SOURCE DATA Block Start
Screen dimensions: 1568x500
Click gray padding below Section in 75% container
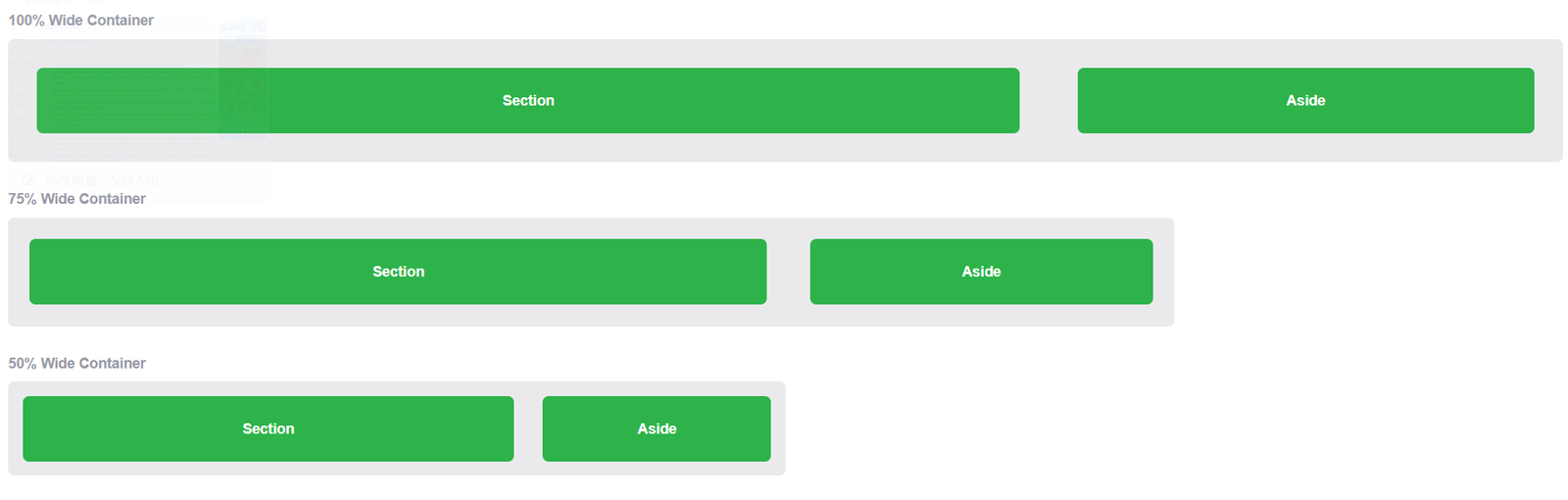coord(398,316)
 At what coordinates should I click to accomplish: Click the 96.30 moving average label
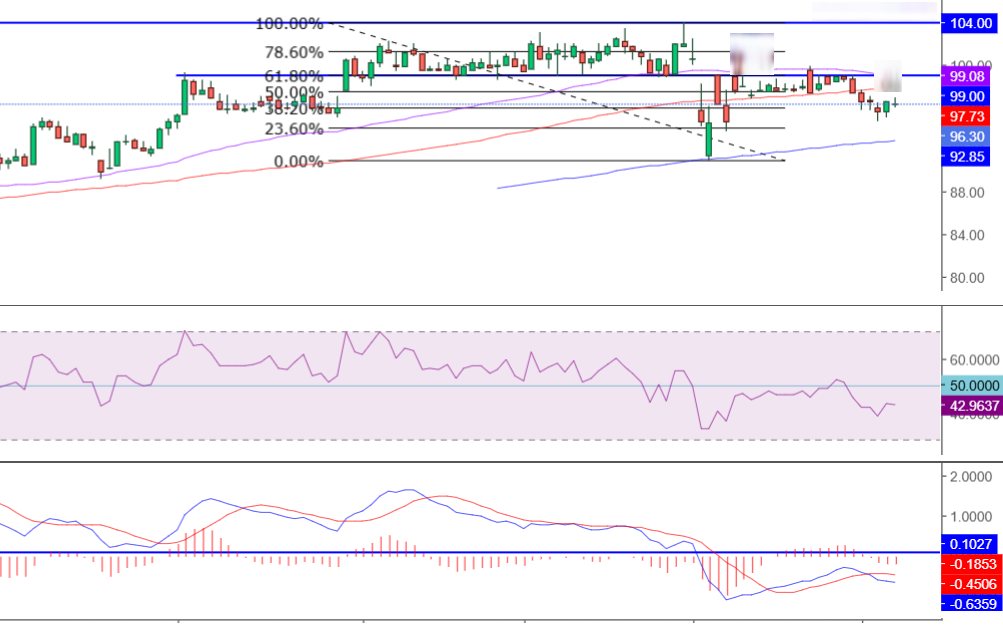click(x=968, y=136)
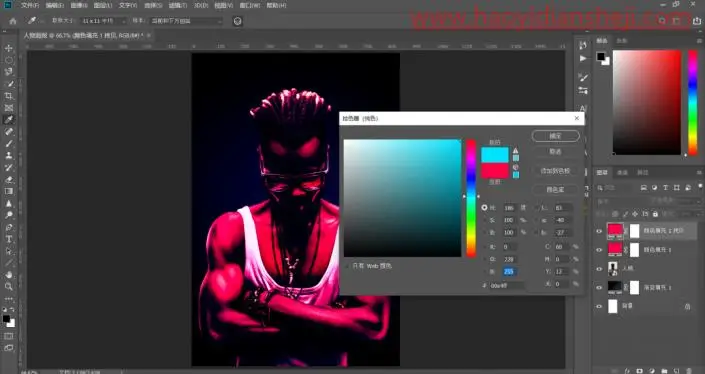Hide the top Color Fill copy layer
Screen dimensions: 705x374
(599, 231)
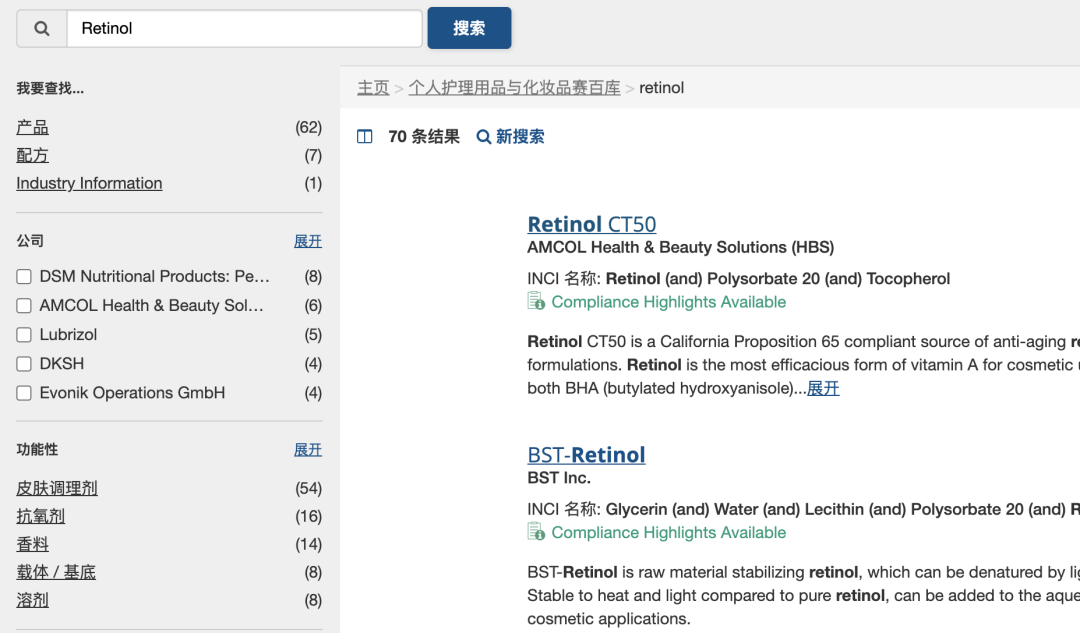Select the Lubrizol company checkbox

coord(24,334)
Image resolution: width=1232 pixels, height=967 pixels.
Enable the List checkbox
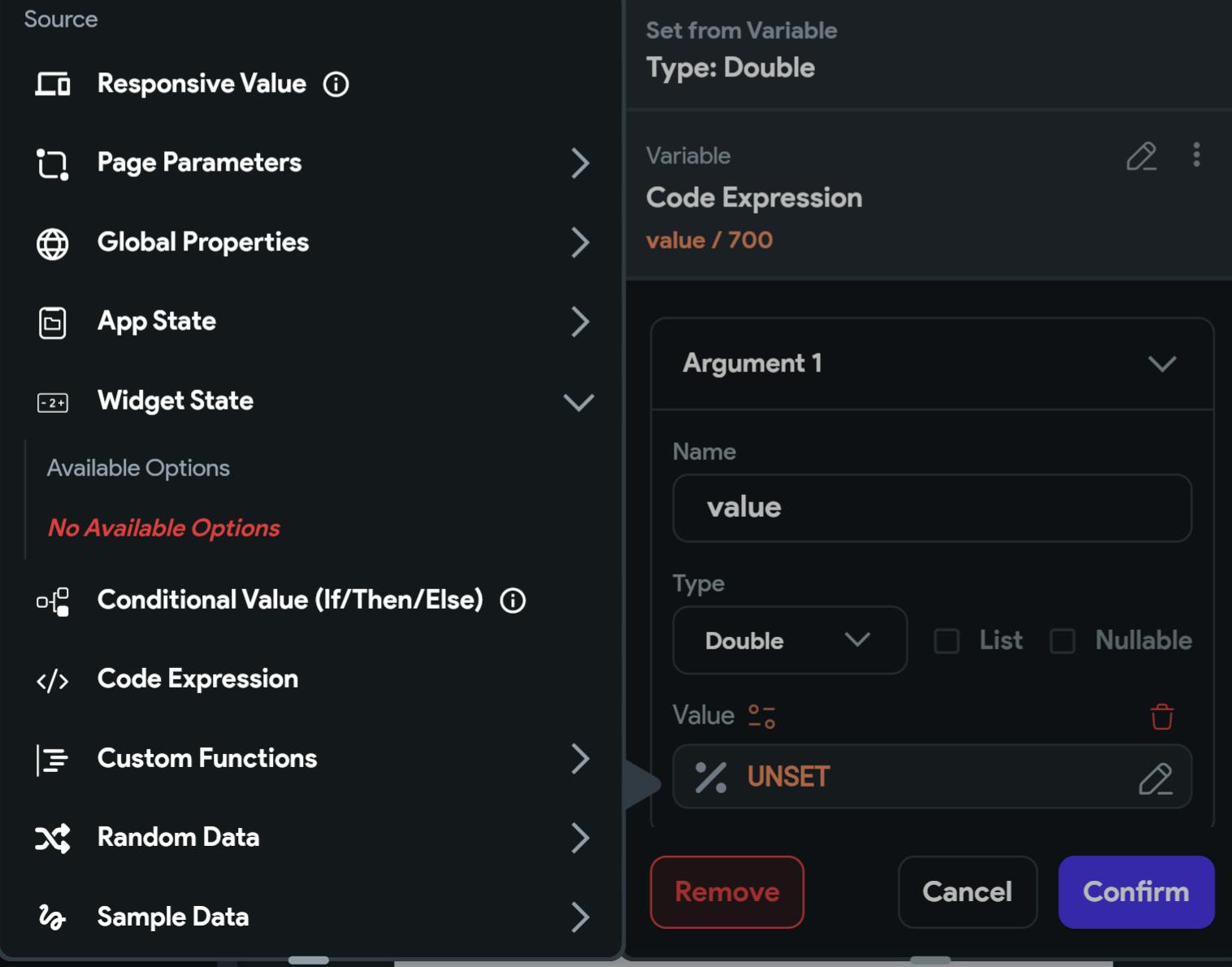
SOURCE DATA Block End
* **PROBLEM DESCRIPTION**
Copy each line above exactly. Images do not belong in the copy.

* **RESPONSE AREA**
Screen dimensions: 1568x500
Click gray padding below Section in 75% container
coord(398,316)
 At what coordinates should I click to accomplish: Click the 96.30 moving average label
click(x=968, y=136)
Hide the top Color Fill copy layer
Screen dimensions: 705x374
(599, 231)
Select the Lubrizol company checkbox

coord(24,334)
Image resolution: width=1232 pixels, height=967 pixels.
Enable the List checkbox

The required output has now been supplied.